NORTH WALES, England (News story from the Daily Post) -- A disgruntled worker has admitted calling the Daily Post newsdesk claiming he had planted a bomb in the UPM paper mill where he worked.

Terry Bell, 29, thought the hoax "was a bit of a laugh" , North East Wales Magistrates Court at Mold heard.

But the police were alerted by our newsdesk and traced the calls, made on Saturday afternoon, to a house in Connah's Quay.

Prosecuting barrister Helen Tench said the company he worked for, UPM Shotton, had lost £100,000 because of the incident.

Bell, with ginger hair and wearing glasses, appeared from custody in a grey sweatshirt and grey tracksuit bottoms, as he pleaded guilty to communicating information he knew to be false that there was a thing likely to explode or ignite at UPM Paper Mill.

He was given conditional bail that he reside at his parents' house in Bilston, near Wolverhampton, maintain a curfew between 8pm and 8am and he was barred from using electronic devices such as moblie phones, iPads and computers.
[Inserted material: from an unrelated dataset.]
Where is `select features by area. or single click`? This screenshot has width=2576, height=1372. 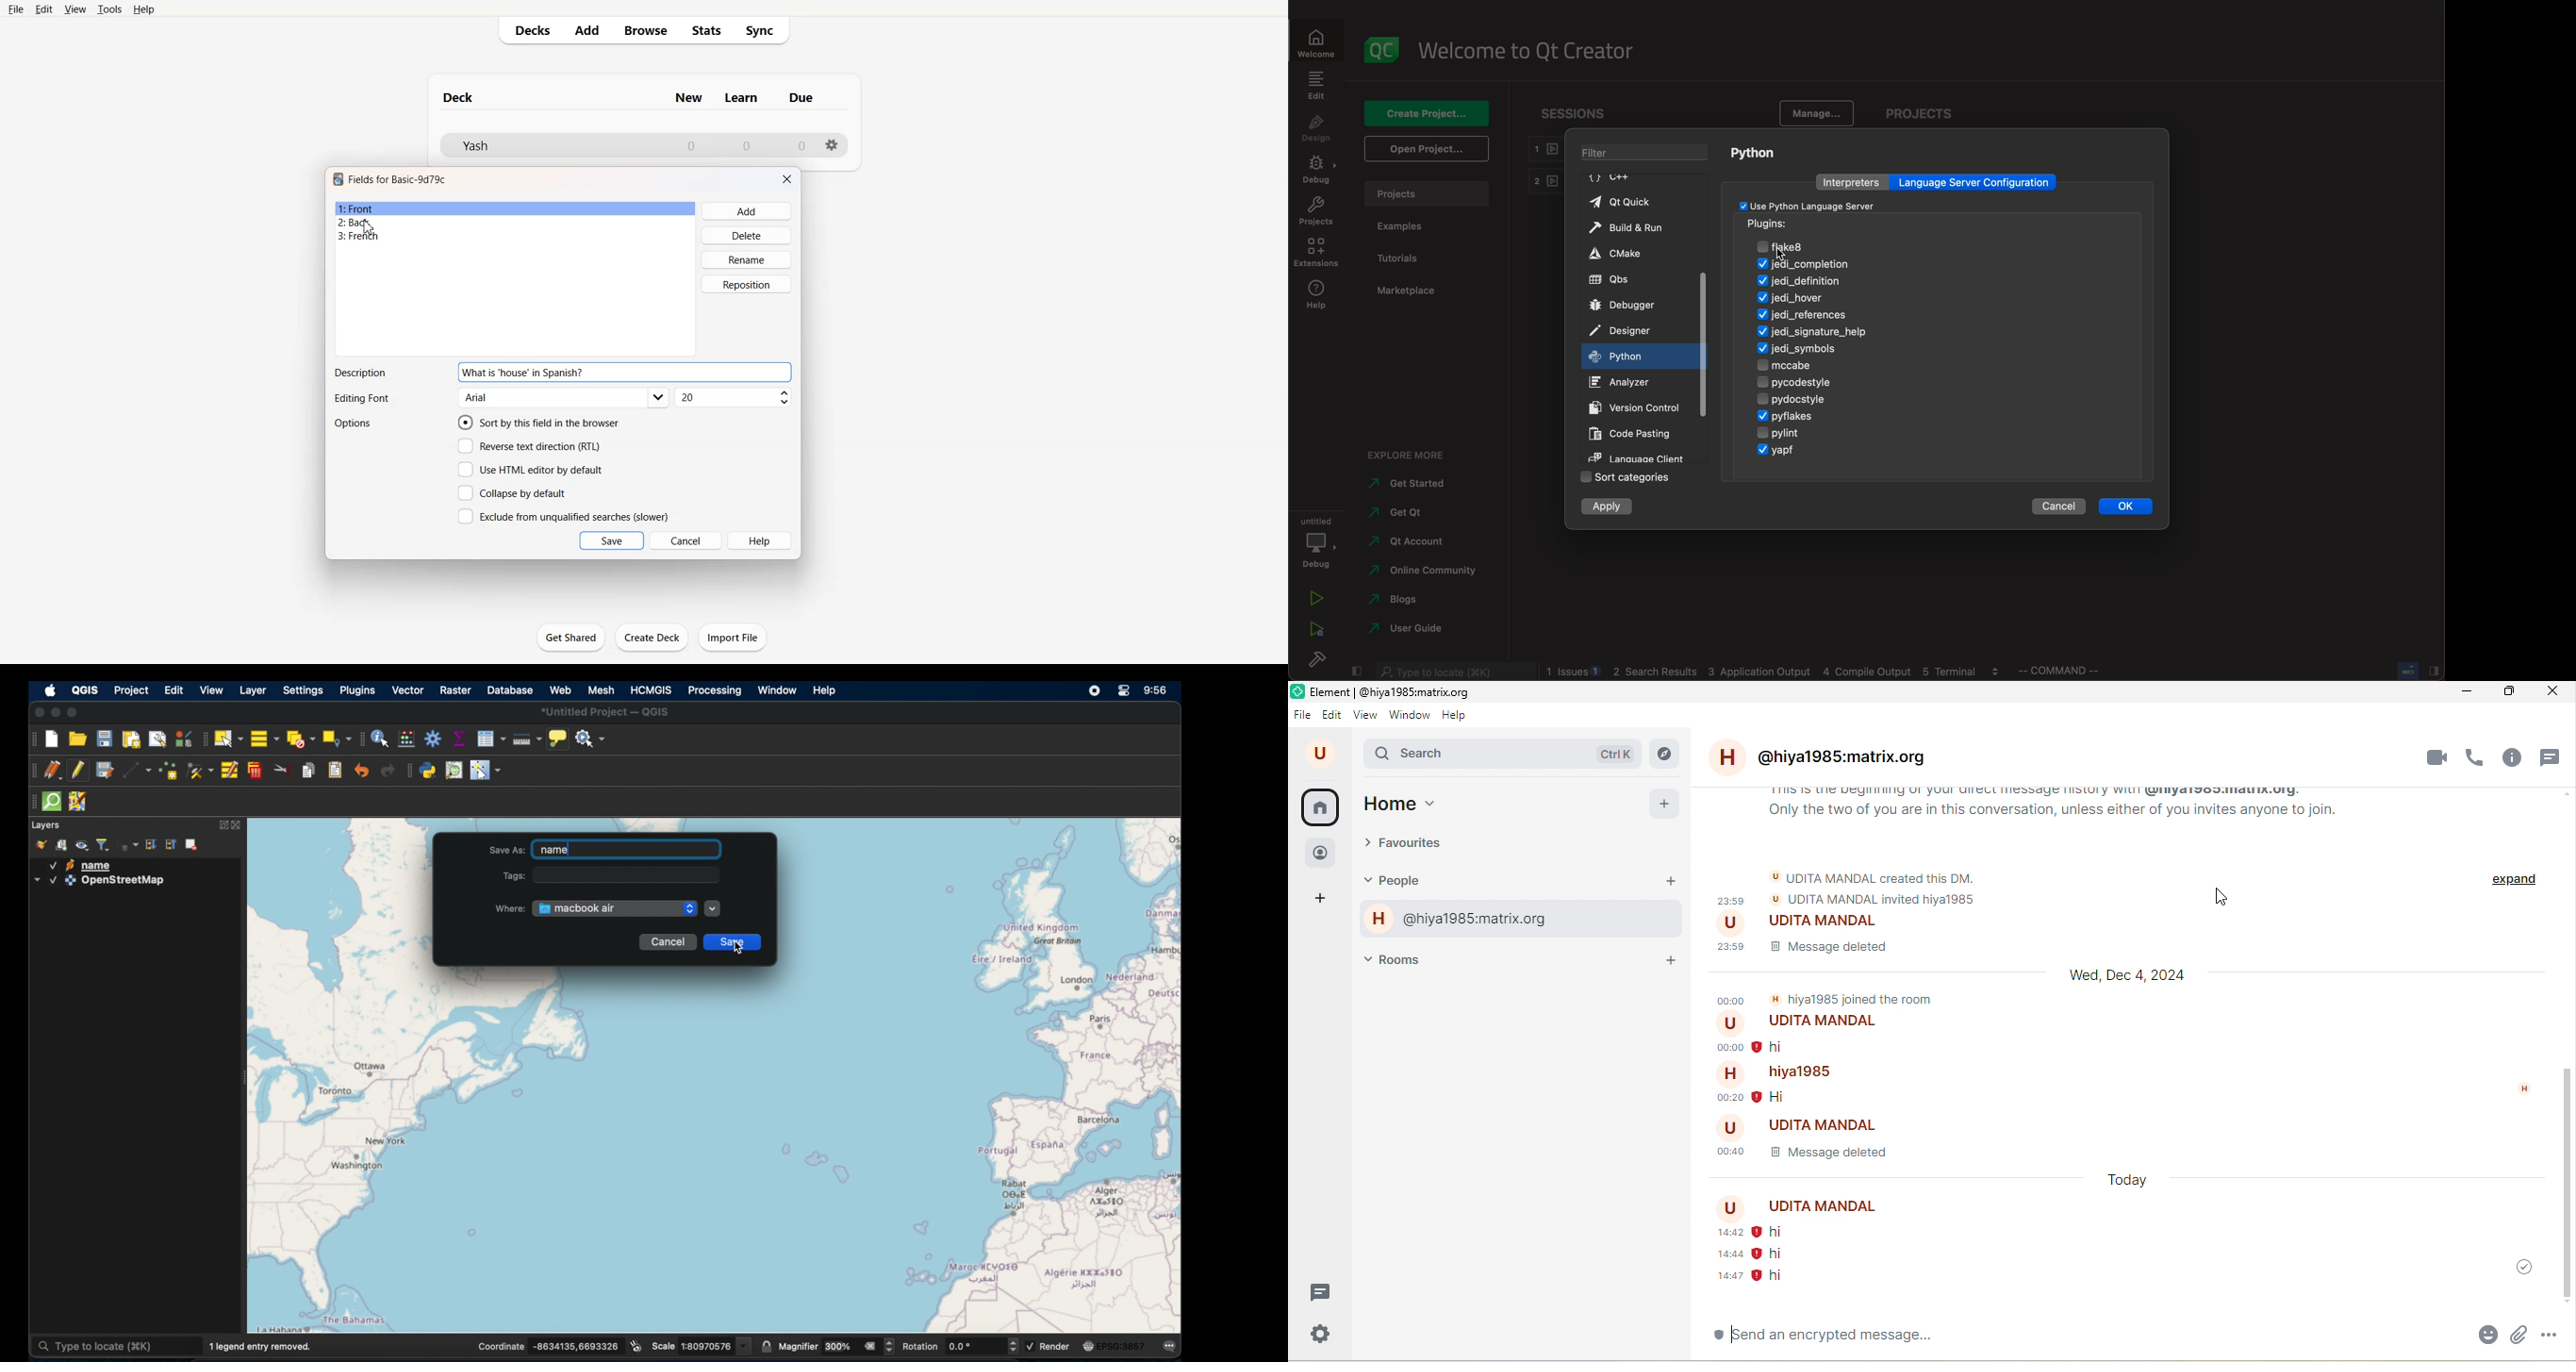
select features by area. or single click is located at coordinates (229, 739).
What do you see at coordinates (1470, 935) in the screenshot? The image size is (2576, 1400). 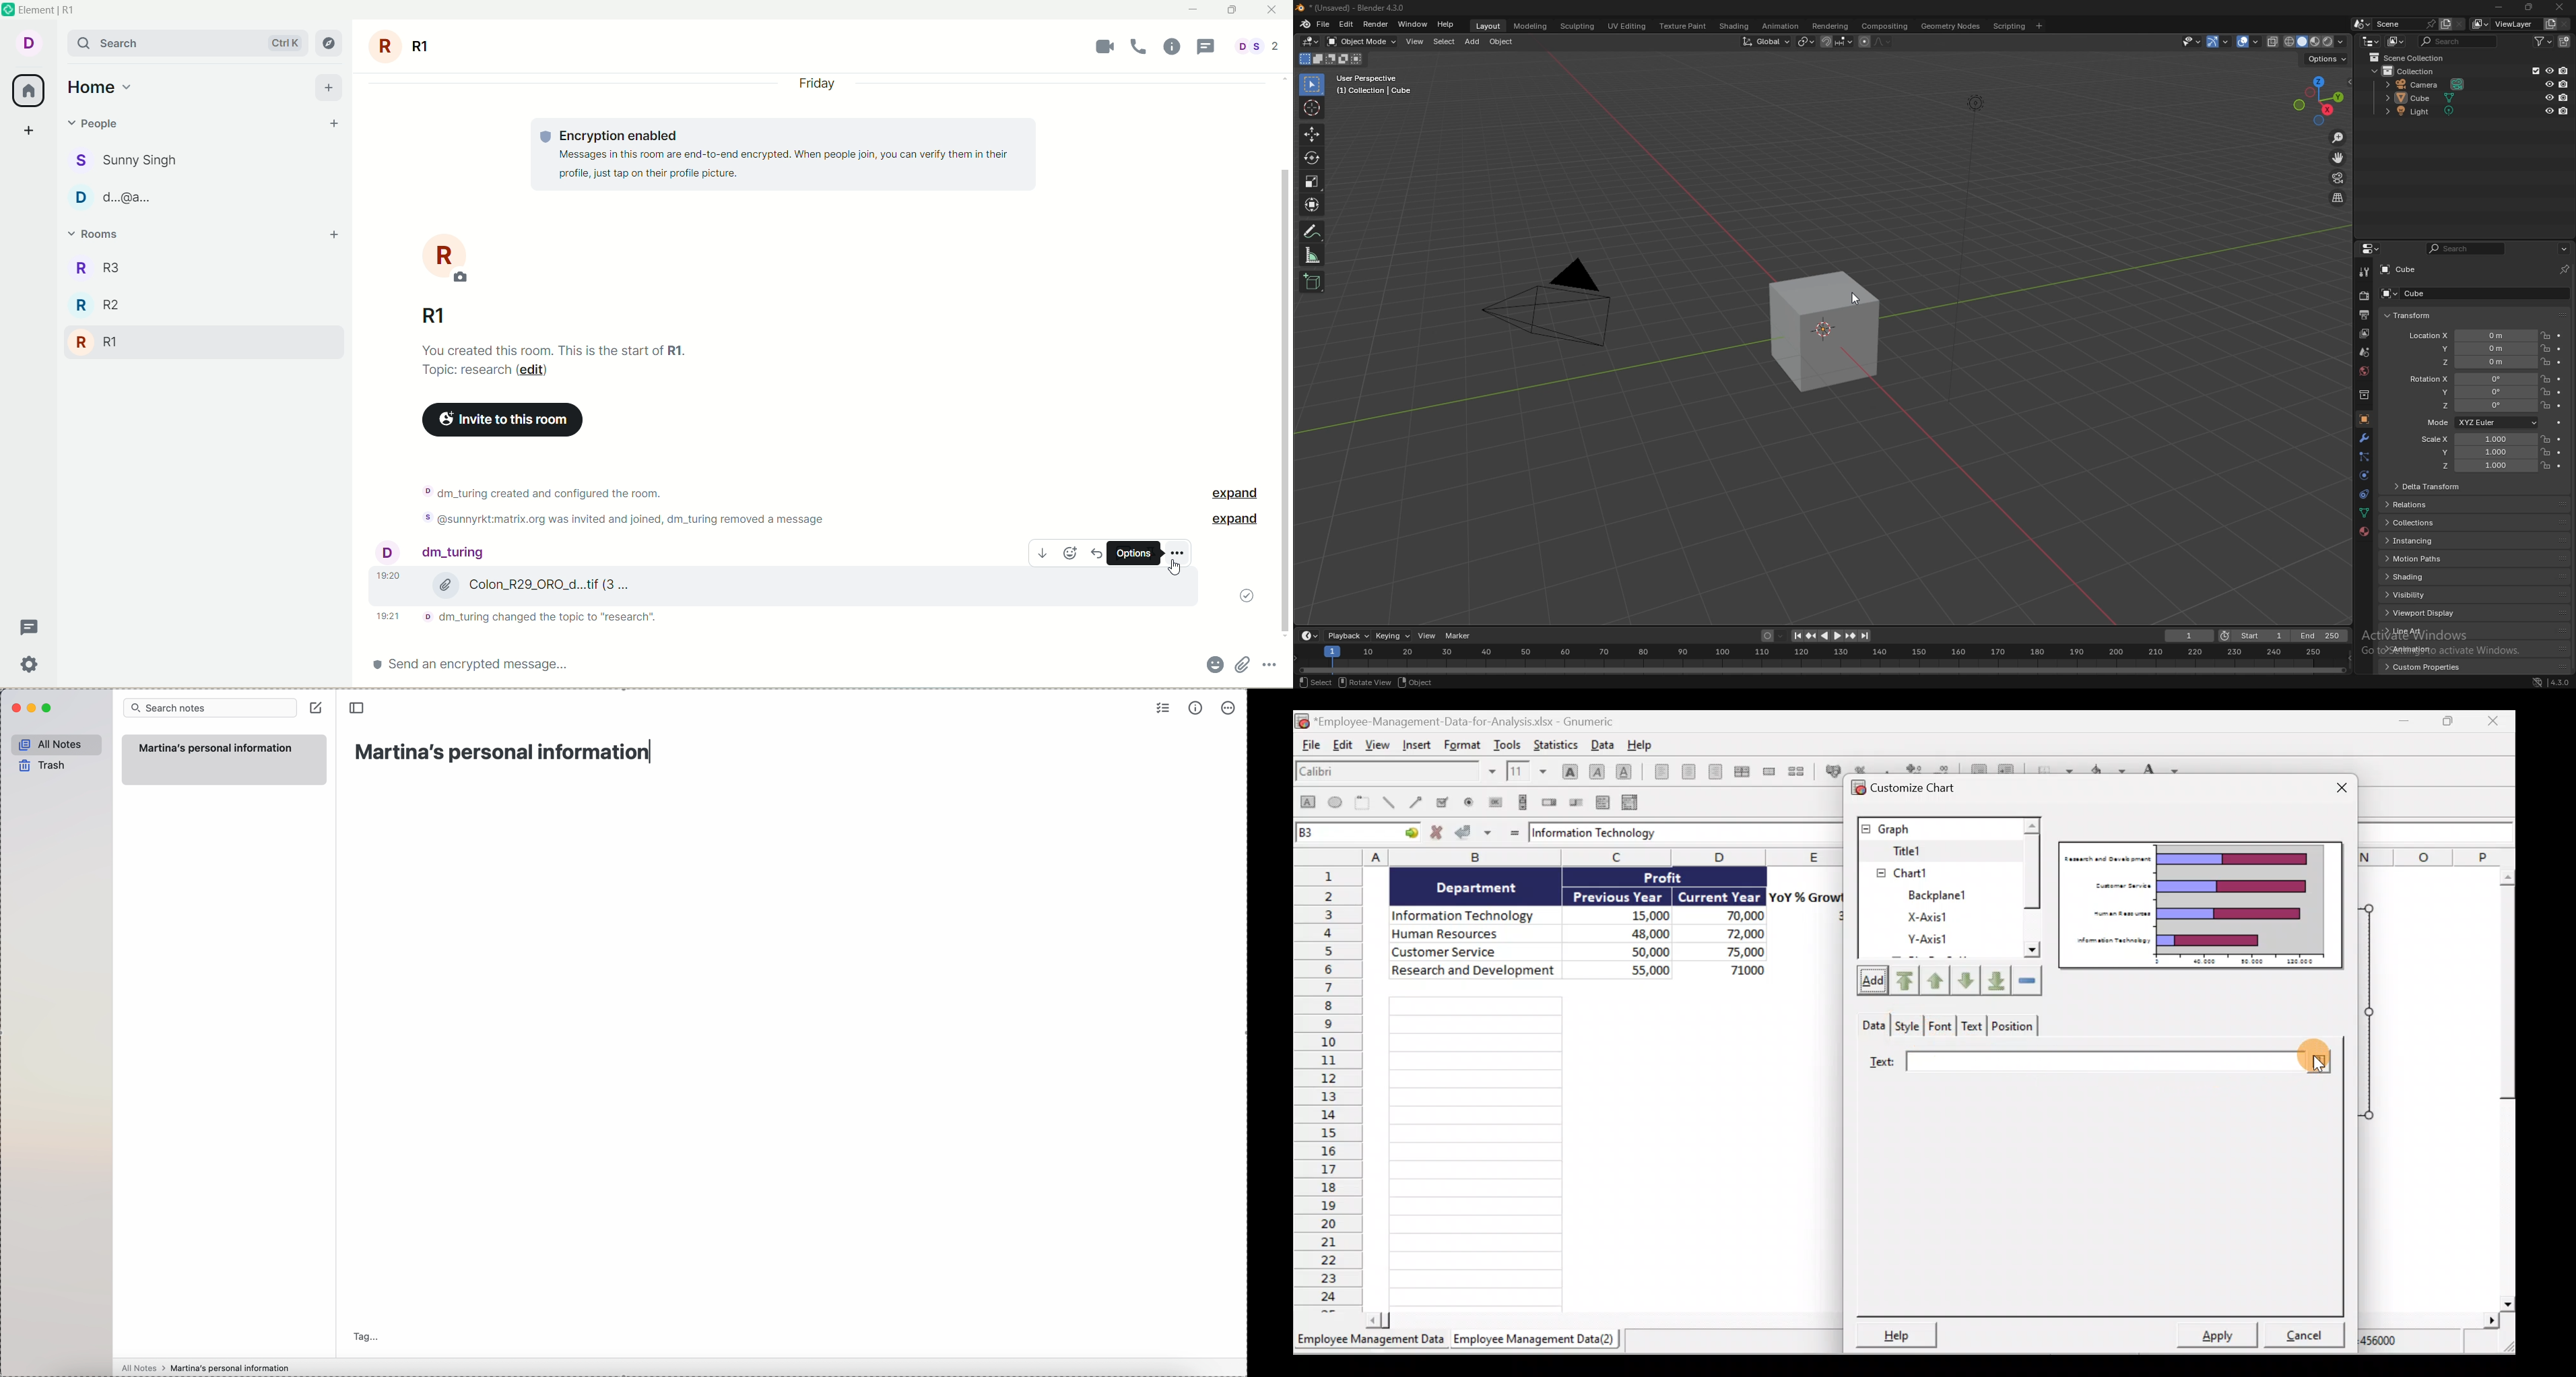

He was told, unless it was an emergency, he would have to get his father to use a landline for him if he needed to contact anyone and was ordered to stay away from Deeside.

Ms Tench said: "Details were passed to the Daily Post newsdesk that there would be an explosion at 9pm that night.

"He said he had put the device there. He called the newspaper again and when asked for his name he said they didn't need to know that.

"He told police it was not a genuine call and it was a stupid mistake. He thought the call was a bit of a laugh.

"The reason he gave for making the call was that he was not happy working at the paper mill, where he had worked for two shifts."

Ms Tench said he admitted he had a previous conviction for a similar offence when he was 16 years old.

She said he claimed his aim had not been to frighten anyone.

Defending Bell, Simon Simmons said his client had ADHD, autism and dyslexia - and had not been taking his medication since the end of last year.

Mr Simmons said although Bell had committed a serious offence he admitted to it straight away, had shown remorse and had not been "medicated".

Chairman of the bench, Brian Manford advised Bell to take his medication and observe the terms of his bail.

Bell, of Boswell Road, Bilston, will be sentenced at Mold Crown Court on October 25.